2021 SCIPIE Virtual Conference

Theme: Power and Knowledge: Implications for Our Social World

The conference will focus on the overarching questions of how we know what we claim to know and what constitutes equitable educational outcomes in the face of major social upheavals, economic crises, and public health crises. 

The year of 2020 saw multiple major upheavals around the world that brought with them challenges and new considerations for understanding teaching, learning, and schools. The worldwide COVID-19 pandemic disrupted the educational experiences of students at all levels and in many cases foisted online modes of learning to the foreground with teachers having limited support for understanding how to use these modes effectively. As a public health crisis, the matter of racial and economic justice in education was brought into sharp focus: educators and researchers alike had to ask how the abrupt shift to online learning under such conditions would affect the most disadvantaged students and their families in the face of unsafe work environments, unemployment and underemployment, and rapidly changing policies regarding in-person learning. For others, inadequate conditions for children learning while adults worked from home became a concern. Further, social upheaval manifested for the majority of 2020 in the wake of the killing of George Floyd, Ahmaud Arbery, and Breonna Taylor by police and vigilantes in the U.S. Then, the year of 2021 opened with politically-motivated attacks on the U.S. capitol, in part connected with social movements that were already in motion propagating conspiracy theories about U.S. governmental activity and pseudoscience during the COVID-19 pandemic. For many, these events were jarring and unexpected, while for others these were less shocking.  Nonetheless, as educational psychologists pursuing innovative research projects and aiming to address questions with practical relevance, the events taking place since our last biennial meeting inevitably have affected the contexts we study, the kinds of research we are able to conduct, and the kinds of opportunities that can happen within doctoral research training programs.  

Accordingly, this conference will extend SCIPIE’s recent focus on complex and critical perspectives to promote reflection and discussion of how educational psychologists can maintain relevance and contribute to these currently foregrounded challenges. As exemplars of how educational psychologists may be uniquely equipped to contribute to solving pressing social problems, we outline the following sub-themes:

  1. Promoting a scientifically-literate populace to mitigate public health crises: How do we know what counts as scientific knowledge? How should we design learning environments to afford understanding of this matter? What do teachers need to know in order to achieve this goal? How should racial and socioeconomic disparities be understood in relation to this goal? How do we make our inquiry more accessible/consumable for communities?

  2. Promoting clarity around the social nature of knowledge construction and value-ladenness of inquiry: How are our understandings of what counts as valid knowledge sociohistorically contextualized?
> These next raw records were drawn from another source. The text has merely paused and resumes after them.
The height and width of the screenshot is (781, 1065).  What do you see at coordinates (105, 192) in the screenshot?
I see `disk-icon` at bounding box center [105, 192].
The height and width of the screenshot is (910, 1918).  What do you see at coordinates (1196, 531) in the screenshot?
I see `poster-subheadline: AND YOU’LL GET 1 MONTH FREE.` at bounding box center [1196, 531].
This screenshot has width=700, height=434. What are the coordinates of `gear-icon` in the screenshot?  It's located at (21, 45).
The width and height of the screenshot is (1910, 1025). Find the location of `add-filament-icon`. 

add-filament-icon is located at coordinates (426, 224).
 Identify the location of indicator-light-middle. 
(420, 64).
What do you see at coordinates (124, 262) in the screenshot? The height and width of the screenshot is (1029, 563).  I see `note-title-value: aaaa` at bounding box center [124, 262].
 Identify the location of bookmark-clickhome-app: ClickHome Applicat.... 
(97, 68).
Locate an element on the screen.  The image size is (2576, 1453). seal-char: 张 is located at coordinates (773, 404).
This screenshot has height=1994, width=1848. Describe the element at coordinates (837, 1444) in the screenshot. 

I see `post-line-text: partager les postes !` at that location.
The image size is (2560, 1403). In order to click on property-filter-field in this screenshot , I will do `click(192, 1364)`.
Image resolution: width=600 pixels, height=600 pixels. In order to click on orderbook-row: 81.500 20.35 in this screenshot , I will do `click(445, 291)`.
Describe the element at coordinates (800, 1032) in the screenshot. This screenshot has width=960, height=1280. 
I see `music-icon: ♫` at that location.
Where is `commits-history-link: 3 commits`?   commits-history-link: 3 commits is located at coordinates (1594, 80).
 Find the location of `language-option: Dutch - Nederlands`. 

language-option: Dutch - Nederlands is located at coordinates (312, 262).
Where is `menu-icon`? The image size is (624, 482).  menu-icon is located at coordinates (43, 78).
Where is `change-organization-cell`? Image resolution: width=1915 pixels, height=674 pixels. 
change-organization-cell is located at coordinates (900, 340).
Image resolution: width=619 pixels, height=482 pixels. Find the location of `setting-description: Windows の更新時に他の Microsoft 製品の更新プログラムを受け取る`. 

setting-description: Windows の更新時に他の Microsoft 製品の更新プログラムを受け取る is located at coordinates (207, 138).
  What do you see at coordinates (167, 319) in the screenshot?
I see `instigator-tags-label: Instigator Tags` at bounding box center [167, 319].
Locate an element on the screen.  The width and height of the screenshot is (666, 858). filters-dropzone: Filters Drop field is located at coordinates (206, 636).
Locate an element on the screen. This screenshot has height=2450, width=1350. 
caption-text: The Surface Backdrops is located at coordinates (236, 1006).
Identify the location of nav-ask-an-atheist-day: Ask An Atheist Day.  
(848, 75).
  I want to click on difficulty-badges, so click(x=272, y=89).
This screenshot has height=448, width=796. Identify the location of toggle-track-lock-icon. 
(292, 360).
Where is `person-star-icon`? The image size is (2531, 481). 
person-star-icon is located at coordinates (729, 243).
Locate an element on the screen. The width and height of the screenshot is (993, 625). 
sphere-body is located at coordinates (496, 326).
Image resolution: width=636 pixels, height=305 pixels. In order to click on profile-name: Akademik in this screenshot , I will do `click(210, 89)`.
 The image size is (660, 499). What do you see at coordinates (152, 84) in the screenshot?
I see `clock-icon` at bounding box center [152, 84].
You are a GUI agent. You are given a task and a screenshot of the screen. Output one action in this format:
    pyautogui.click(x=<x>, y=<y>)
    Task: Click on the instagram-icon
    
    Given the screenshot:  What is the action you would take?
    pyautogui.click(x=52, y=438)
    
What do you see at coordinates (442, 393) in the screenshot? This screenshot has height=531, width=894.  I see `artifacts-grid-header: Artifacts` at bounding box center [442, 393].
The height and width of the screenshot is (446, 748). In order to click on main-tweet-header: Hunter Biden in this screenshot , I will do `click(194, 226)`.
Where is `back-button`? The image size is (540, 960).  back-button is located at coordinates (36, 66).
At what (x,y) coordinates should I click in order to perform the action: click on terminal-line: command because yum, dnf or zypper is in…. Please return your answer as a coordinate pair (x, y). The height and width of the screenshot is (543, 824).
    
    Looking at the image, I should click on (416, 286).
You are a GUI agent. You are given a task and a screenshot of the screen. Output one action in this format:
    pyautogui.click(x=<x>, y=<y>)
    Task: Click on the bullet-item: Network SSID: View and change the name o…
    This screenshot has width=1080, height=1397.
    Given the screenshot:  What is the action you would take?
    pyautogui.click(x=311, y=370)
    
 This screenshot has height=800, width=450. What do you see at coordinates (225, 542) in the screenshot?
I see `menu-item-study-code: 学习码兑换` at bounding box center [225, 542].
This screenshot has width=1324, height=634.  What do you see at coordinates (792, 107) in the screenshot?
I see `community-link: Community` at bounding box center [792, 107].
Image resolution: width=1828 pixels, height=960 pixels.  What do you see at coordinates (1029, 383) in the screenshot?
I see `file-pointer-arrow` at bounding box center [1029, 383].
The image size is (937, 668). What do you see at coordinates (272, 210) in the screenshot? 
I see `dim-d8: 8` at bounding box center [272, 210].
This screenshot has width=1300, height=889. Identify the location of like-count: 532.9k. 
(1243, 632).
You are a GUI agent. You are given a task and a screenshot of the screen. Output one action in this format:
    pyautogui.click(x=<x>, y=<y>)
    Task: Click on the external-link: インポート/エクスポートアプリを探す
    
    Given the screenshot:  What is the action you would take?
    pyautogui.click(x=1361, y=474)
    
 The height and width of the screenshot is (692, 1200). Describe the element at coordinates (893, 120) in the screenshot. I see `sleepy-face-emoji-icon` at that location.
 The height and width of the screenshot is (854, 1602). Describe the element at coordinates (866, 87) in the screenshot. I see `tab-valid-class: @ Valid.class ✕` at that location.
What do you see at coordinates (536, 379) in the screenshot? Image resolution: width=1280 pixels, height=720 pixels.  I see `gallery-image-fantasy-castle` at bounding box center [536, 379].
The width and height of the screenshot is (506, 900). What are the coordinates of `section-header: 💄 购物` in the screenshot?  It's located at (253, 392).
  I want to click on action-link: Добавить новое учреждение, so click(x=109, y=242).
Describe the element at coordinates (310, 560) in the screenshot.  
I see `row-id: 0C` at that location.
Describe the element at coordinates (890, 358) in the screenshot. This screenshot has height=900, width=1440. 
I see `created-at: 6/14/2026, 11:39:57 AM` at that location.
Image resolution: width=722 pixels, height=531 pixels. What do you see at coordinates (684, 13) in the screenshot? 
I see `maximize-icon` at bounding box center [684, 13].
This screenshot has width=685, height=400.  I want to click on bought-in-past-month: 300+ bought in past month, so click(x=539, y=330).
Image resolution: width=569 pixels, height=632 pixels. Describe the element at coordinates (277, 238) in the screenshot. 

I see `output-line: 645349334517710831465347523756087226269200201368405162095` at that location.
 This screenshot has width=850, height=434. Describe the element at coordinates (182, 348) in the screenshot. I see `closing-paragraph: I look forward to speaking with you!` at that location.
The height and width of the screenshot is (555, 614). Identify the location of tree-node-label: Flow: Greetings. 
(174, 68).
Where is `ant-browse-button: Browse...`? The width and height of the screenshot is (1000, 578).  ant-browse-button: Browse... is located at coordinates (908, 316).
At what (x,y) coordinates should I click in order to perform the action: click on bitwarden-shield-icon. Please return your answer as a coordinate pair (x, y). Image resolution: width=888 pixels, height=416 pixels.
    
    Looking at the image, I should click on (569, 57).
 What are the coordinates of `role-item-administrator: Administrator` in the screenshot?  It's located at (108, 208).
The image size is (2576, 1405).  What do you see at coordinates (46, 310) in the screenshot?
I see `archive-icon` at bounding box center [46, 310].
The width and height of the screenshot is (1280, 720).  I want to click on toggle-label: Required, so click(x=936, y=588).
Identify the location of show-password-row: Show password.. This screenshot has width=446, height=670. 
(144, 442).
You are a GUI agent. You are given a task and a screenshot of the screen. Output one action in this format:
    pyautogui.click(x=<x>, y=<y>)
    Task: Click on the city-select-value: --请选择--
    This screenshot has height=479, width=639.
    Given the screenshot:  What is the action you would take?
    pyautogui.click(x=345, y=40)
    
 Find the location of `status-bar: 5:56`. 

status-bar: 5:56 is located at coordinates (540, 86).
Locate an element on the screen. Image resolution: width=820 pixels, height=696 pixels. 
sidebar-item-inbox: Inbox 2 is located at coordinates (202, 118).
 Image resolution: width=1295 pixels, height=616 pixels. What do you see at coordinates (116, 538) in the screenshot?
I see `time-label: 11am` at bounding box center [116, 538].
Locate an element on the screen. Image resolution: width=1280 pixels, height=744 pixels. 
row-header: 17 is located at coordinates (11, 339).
How do issues of classed and raced positionalities play a role in our understandings of whose ideas are authoritative and which ideas are deemed politically-neutral (as opposed to subjective and politicized)? How do our decisions about these matters have a real impact on the lived experiences of marginalized populations? How might we help teachers navigate these charged sociopolitical waters in pursuit of educational equity for their students?

  3. Supporting high-quality learning in and across multiple modalities: How should we design learning environments when face-to-face instruction is not possible? What is possible in computer-supported learning that may not be possible in traditional instruction? What do teachers want and need when considering technology-rich learning environments? How do racial and socioeconomic disparities inform our understanding of these matters?